Em seguida veio o Regime Militar e, com ele, mais uma longa fase de perseguição os comunistas. O próprio Luciano Siqueira sentiu na pele a fúria da ditadura, quando foi preso e torturado por mais de um mês. O partido participou da campanha “Diretas Já”, que culminou na eleição de Tancredo Neves. Em 1985, o PCdoB voltou à legalidade e permaneceu assim até os dias de hoje. Atualmente com 14 deputados e dois senadores, o partido ainda é uma legenda pequena.

“Eu tinha medo só de ouvir falar”


Eufrásio Elias é militante histórico do partido

Seu Eufrásio Elias, 87 anos, é militante do Partido Comunista do Brasil desde 1955 e até hoje atua “com toda disposição” e é da direção municipal do PCdoB no Recife. Porém, houve um tempo em que, ao invés de amor pelo comunismo, seu Eufrásio tinha verdadeiro pavor até da palavra. Esse sentimento vinha da grande propaganda negativa, fruto de interesses pessoais e de capitalistas daquela época. “Eu tinha medo só de ouvir falar no nome comunismo. A religião, os jornais, as pessoas mais velhas, todos diziam que o comunismo era uma coisa terrível, que era contra Deus”, lembrou.
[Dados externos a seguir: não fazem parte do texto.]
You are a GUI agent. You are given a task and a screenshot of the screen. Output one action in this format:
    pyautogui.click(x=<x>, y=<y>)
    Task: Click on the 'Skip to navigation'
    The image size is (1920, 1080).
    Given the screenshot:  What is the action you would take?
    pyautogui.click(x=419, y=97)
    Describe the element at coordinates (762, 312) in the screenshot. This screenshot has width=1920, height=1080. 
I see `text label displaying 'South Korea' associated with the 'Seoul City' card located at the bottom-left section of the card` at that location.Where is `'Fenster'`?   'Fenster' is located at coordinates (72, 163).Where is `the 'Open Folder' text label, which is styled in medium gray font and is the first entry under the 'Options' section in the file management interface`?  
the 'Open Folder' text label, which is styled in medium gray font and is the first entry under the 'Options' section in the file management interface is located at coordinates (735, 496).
Mas a vida mostrou a seu Eufrásio que as coisas não eram como foram descritas a ele. “Uma época fui trabalhar como taxista, ali no Parque Amorim, e conheci dois cidadãos que eram comunistas e eram pessoas de bem, chefes de família exemplares. Naquele mesmo ano, houve a eleição de Pelópidas Silveira para prefeito do Recife, e eu, que trabalhava em táxi, fui chamado para o seu comitê. Um dia saí com Gregório Bezerra, que comandava os comícios. Fomos para o Alto do Pascoal. Lá chegando, ele saltou do carro e tinha um bocado de crianças maltratadas, sujas, magras e ele parou, olhou para as crianças e depois virou para mim e disse: ‘É por isso que eu sou comunista, no comunismo não tem isso’. Foi aí que decidi me tornar comunista”, revelou o senhor que, emocionado, diz sonhar e acreditar na salvação que virá com o socialismo.


Zezinho ajudou na reorganização do partido

Outra figura emblemática do partido em Pernambuco é o sindicalista José Inácio Barbosa, de 76 anos, mais conhecido como Zezinho. A história deste pernambucano se confunde com a da luta dos trabalhadores rurais do Brasil. Zezinho participou da reorganização do partido no Estado, em 1962 e tem um orgulho imenso de ter marchado ao lado de líderes como João Amazonas. Apesar da pouca instrução, ele conhece bem a história do comunismo no mundo, que culminou na divisão do antigo PCB.

“Eu, que era da Liga Camponesa e estava lutando em Goiás, fui convocado para participar dessa batalha ideológica que foi muito forte, provocada pela antiga União Soviética. Eu tinha cerca de 20 anos e ajudei na reorganização do partido”, lembrou. Durante a Ditadura Militar, foi perseguido em Pernambuco e teve que sair do Estado, passando mais de 20 na clandestinidade. “Continuei atuando e nunca fui pego. Aprendi muita coisa nessa fase da minha vida”, disse Zezinho.